Chamber, Business Groups Urge Senate to Delay EPA’s Carbon Rules

The U.S. Chamber of Commerce is among 21 business groups urging senators to stop the Environmental Protection Agency’s regulation of greenhouse gases when they return to Washington after the Nov. 2 election.

The groups want lawmakers to add language in a government spending measure next month that would prevent the rules from taking effect early next year. Congress in September passed a bill to keep government operating after failing to adopt a budget. The measure kept most government programs operating until Dec. 3.

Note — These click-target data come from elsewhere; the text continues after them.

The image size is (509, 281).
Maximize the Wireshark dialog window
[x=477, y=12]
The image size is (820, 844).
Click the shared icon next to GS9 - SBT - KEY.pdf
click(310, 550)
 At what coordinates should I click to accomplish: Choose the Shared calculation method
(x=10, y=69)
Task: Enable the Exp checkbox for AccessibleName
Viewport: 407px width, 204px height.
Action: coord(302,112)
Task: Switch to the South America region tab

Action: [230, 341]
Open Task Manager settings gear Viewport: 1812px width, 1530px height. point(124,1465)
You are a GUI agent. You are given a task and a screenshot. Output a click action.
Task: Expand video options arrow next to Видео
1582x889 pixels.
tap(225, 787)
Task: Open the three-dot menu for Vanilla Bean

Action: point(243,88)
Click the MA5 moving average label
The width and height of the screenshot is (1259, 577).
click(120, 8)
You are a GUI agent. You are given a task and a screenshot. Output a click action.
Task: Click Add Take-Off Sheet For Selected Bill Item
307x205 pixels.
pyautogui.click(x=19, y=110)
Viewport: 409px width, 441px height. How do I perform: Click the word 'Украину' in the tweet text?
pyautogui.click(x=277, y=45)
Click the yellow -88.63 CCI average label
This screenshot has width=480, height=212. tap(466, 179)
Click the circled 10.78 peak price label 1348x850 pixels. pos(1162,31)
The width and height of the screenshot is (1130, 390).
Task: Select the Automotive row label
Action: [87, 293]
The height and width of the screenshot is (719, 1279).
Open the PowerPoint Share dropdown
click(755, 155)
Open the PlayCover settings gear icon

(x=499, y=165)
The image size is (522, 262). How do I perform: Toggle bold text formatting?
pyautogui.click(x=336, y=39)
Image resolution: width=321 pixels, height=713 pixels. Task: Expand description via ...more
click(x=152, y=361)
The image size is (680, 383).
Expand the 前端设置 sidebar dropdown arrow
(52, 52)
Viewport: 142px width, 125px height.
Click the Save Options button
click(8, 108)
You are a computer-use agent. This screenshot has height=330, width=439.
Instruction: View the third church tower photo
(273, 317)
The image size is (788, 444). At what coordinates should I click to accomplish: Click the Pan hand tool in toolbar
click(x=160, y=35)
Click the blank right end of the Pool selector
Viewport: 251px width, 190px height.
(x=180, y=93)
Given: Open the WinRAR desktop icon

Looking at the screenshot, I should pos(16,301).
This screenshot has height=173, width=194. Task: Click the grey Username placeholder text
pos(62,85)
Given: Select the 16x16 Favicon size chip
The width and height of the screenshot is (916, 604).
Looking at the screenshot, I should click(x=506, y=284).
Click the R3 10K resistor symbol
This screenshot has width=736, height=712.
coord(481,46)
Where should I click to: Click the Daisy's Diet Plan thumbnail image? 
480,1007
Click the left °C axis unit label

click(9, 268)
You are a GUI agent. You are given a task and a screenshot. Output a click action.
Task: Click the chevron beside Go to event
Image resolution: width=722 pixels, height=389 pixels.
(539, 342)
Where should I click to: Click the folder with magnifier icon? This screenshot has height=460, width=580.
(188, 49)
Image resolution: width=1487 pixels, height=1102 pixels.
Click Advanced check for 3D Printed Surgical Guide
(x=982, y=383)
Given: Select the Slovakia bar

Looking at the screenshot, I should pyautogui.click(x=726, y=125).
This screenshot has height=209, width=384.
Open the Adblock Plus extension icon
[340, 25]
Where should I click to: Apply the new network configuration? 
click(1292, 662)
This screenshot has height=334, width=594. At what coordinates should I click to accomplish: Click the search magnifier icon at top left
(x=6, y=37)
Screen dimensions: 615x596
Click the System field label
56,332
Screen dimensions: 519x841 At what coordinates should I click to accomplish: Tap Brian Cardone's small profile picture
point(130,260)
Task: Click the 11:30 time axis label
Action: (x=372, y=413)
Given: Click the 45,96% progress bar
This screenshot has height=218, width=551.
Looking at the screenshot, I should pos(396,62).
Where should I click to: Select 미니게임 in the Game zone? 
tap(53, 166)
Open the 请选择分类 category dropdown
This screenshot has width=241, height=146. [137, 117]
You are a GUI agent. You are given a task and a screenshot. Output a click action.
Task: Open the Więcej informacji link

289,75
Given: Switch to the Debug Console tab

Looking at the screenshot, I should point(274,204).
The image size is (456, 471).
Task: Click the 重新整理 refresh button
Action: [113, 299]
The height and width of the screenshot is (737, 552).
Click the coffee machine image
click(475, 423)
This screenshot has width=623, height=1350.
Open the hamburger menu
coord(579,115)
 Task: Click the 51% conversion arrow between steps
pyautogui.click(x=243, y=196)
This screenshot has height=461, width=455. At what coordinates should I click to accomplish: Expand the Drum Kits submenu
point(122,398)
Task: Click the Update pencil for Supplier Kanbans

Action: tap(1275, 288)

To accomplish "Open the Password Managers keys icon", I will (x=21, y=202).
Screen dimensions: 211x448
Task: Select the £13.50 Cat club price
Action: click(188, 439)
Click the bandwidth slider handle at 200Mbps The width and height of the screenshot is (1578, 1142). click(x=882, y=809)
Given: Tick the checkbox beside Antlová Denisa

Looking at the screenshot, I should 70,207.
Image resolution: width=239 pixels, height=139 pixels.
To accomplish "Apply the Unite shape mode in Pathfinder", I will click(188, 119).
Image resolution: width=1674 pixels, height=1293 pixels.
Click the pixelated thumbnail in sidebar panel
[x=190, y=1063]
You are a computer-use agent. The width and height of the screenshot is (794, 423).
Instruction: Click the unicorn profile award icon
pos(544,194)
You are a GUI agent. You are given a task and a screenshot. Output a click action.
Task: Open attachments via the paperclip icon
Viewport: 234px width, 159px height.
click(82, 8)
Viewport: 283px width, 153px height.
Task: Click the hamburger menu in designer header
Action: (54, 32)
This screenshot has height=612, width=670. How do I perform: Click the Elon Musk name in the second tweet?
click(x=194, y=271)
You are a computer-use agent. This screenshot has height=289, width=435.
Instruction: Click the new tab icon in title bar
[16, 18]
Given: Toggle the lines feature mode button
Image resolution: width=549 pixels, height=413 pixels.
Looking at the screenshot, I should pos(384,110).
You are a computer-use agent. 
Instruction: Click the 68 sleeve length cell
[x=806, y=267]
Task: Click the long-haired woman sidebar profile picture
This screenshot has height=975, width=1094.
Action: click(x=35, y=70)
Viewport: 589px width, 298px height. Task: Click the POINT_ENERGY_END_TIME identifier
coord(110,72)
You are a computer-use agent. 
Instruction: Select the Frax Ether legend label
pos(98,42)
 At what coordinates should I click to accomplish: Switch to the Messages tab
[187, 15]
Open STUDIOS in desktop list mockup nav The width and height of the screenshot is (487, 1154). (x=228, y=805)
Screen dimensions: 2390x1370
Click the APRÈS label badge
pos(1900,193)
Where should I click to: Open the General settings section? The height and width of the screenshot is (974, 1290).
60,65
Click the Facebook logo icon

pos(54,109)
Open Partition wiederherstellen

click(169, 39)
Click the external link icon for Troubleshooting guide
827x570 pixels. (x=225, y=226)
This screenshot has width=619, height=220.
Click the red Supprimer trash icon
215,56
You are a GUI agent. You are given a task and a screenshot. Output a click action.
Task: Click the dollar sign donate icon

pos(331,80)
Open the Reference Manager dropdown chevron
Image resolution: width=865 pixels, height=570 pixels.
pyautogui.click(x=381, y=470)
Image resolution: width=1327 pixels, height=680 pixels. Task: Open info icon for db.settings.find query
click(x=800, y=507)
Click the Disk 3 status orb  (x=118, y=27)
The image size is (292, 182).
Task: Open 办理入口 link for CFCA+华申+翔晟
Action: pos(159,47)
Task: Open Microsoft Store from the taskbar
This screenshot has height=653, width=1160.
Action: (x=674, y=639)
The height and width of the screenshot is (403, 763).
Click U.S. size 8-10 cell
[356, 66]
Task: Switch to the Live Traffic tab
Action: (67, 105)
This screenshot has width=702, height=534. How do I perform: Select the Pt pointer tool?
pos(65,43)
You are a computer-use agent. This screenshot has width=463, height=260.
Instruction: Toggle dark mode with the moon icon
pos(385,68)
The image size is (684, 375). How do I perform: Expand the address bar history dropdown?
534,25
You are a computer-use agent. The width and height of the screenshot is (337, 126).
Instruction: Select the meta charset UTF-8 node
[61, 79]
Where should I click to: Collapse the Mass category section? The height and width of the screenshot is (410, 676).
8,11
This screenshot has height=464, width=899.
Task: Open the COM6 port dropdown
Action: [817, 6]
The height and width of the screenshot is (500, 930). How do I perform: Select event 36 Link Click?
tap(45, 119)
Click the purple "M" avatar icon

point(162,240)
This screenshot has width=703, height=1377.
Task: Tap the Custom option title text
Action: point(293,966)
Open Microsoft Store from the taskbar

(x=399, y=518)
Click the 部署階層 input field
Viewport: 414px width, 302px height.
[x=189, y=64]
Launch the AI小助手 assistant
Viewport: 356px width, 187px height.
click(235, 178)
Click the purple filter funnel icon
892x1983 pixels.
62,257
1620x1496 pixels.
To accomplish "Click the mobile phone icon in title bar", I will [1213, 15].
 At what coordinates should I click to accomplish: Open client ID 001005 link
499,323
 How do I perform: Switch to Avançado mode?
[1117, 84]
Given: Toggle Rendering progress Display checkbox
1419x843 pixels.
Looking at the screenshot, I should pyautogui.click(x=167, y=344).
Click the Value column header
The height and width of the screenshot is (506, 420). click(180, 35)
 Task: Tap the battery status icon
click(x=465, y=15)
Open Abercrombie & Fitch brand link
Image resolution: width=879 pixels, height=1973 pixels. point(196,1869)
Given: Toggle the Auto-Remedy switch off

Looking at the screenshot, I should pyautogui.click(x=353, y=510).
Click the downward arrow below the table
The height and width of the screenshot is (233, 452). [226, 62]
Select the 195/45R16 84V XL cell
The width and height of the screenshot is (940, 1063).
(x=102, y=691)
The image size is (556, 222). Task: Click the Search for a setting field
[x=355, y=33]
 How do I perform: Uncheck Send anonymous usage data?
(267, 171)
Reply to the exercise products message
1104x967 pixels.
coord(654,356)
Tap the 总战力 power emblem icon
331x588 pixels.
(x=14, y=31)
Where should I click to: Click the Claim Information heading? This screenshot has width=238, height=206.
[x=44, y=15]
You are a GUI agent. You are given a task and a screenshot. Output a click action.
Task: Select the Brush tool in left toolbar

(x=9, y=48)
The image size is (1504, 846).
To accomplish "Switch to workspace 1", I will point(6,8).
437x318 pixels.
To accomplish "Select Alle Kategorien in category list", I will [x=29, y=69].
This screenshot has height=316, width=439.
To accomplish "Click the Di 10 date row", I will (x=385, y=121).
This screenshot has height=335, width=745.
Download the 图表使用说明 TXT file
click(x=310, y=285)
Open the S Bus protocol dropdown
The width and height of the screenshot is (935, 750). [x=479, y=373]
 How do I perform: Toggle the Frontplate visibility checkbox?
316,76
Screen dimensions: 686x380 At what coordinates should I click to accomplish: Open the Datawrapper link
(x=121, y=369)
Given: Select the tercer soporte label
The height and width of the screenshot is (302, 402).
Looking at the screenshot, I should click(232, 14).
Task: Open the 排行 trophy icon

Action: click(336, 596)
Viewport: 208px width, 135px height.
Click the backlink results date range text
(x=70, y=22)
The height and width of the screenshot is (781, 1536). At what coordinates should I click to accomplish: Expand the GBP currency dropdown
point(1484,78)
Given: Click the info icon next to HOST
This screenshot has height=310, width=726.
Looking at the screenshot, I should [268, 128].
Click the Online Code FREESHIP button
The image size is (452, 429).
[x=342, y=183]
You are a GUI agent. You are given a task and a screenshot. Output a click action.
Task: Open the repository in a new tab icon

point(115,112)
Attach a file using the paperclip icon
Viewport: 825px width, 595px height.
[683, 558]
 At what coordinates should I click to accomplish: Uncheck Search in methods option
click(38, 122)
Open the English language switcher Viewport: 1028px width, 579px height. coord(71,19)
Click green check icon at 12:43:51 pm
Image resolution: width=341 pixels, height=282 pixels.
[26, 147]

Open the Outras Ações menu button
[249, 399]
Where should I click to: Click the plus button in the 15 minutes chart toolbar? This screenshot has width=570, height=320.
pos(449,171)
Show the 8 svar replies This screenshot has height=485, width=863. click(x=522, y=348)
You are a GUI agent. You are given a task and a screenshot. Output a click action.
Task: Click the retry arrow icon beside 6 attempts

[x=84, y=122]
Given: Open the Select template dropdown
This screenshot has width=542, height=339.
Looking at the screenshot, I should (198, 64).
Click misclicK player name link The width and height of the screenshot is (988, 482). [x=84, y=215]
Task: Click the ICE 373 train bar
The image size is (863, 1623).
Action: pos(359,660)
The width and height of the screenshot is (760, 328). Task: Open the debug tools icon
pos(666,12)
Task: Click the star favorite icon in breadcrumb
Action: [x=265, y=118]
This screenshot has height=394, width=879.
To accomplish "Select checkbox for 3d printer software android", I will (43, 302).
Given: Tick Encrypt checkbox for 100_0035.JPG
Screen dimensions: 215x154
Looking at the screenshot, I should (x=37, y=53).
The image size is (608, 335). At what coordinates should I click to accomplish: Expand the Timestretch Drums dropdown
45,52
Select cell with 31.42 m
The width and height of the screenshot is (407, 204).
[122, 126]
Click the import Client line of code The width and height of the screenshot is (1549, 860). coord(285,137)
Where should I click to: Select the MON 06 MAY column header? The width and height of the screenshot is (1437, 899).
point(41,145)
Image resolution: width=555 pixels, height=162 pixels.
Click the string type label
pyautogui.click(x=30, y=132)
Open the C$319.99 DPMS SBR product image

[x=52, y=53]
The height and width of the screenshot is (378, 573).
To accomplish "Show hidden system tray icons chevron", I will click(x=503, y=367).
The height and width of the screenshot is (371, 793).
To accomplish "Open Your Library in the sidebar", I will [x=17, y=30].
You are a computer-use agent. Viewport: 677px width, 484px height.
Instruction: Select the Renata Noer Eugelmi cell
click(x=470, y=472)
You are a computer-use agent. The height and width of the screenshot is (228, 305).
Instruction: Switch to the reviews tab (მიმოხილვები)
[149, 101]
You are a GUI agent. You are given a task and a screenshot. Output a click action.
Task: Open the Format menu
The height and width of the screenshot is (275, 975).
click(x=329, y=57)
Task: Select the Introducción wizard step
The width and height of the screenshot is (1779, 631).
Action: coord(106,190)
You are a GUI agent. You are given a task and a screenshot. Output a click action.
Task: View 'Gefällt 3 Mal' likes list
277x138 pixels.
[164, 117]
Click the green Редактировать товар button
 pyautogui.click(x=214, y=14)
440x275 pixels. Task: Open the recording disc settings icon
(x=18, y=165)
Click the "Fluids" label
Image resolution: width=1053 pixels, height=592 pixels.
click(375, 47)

The EPA is set to begin regulating greenhouse gases from power plants and stationary polluters starting Jan. 2. The rules, along with limits on vehicles, will mark the first U.S. rules to cut carbon-dioxide pollution, a main heat-trapping gas blamed for climate change. Opponents say the measure will hurt businesses already dealing with a sluggish economy.

“There is an urgent need to delay EPA’s implementation of the stationary source rules,” the Chamber, the largest U.S. lobbying group for businesses, and other organizations said today in letters to senators including Republican Leader Mitch McConnell of Kentucky and Byron Dorgan, a North Dakota Democrat.

EPA Administrator Lisa Jackson has said that the carbon regulations will be modest steps that will result in a reduction of greenhouse gases over time. She said in August that President Barack Obama would veto any attempt to strip the EPA’s authority to regulate carbon emissions.